5. If he is to do his job well, a preacher must spend a large portion of his time on the mountain talking with God. If he does so intently and humbly, when he comes down from that mountain his face should be shining with the glory of God. That means the words he speaks, having received them from God, will be threatening for the people who hear it. (Ref. Exodus 34:29f). Please note: I say this by way of illustration, not literally. But a man who spends time in the presence of a holy God is going to preach different from someone who simply reads commentaries and the daily newspaper. His words should be controversial – unless he is preaching to a congregation of God’s cherubim and seraphim.
6. Related to #5, this world is a bent and broken place. When you try to fix a bent piece of metal or warped piece of wood you face resistance. Once a body reaches a certain state of being, it will resist any attempt to change that status. What “is” becomes what “ought to be.” The only problem is, what “is” is very rarely what God wants it to be. Therefore, in order to change, there has to be some discomfort, some pain. That pain is frequently identified as the preacher being controversial. He is, but intentionally and biblically so.

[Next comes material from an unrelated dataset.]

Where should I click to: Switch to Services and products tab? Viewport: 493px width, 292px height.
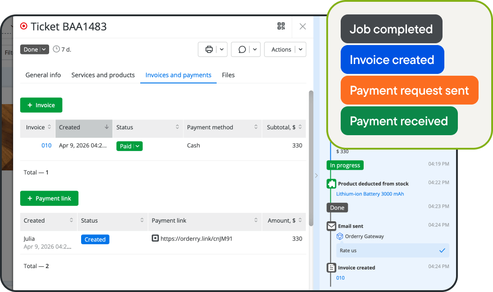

God intends his spokesmen to be controversial in order to change what “is” into what “ought to be.”
I know points 4, 5, and 6 are closely related, but each has its own little nuance. I hope they make sense. Simply put, I believe in the message of Ezekiel 3:16ff. If a man feels called by God to proclaim the words of God, some of what he says (albeit not everything he says) will be controversial. If it is not, then I believe that minister is simply failing to be the watchman that he is called to be.

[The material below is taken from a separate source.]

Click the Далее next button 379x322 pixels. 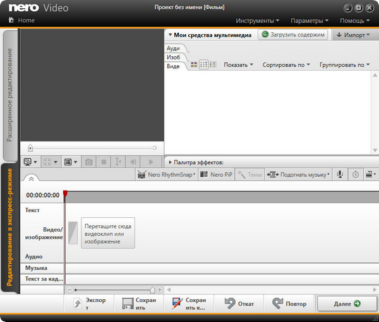(x=347, y=304)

A personal confession here. While I have been all too guilty of reasons 1 and 2 above, I feel that to an even greater extent I have failed in my duties as a preacher and “watchman.” I have avoided controversy, sometimes at all costs, and I have been too quick to retreat when I should have spurred my faithful steed and charged into the battle. It is difficult, sometimes exceptionally so, for a young minister to know where the line is and when it is more valuable to cross it and when he should back away from it. No one should ever be a jerk, and it does not help to be clumsy. I have been guilty of being both. I need to work on that. But I also know I have been rock solid, straight-as-an-arrow right about something, and I have pulled back simply because I have not wanted to “rock the boat.” I need to work on that weakness as well. I do not want the “failure to communicate” to be my failure to stand for what is right and true.
Controversy can be, and often is, a blight upon a preacher’s ministry. But it need not be, and it should go without saying that if there is never any controversy then perhaps the preacher is simply following the sheep and not tending them. What is sinful is not the existence of controversy, but the mishandling of that controversy. Does the preacher need to be rebuked? Do so in a biblical and spiritual manner. But, why is controversy always the fault of the preacher? On the other hand, does the complainer need to be rebuked? Paul plainly and clearly rebuked Peter, and John openly rebuked Diotrephes. Unless we are to assume that both Paul and John were blatant sinners and disturbers of the peace, we have to understand that sometimes a wayward, belligerent or complaining church member needs to be told to straighten up and fly right.
There I go, being controversial again.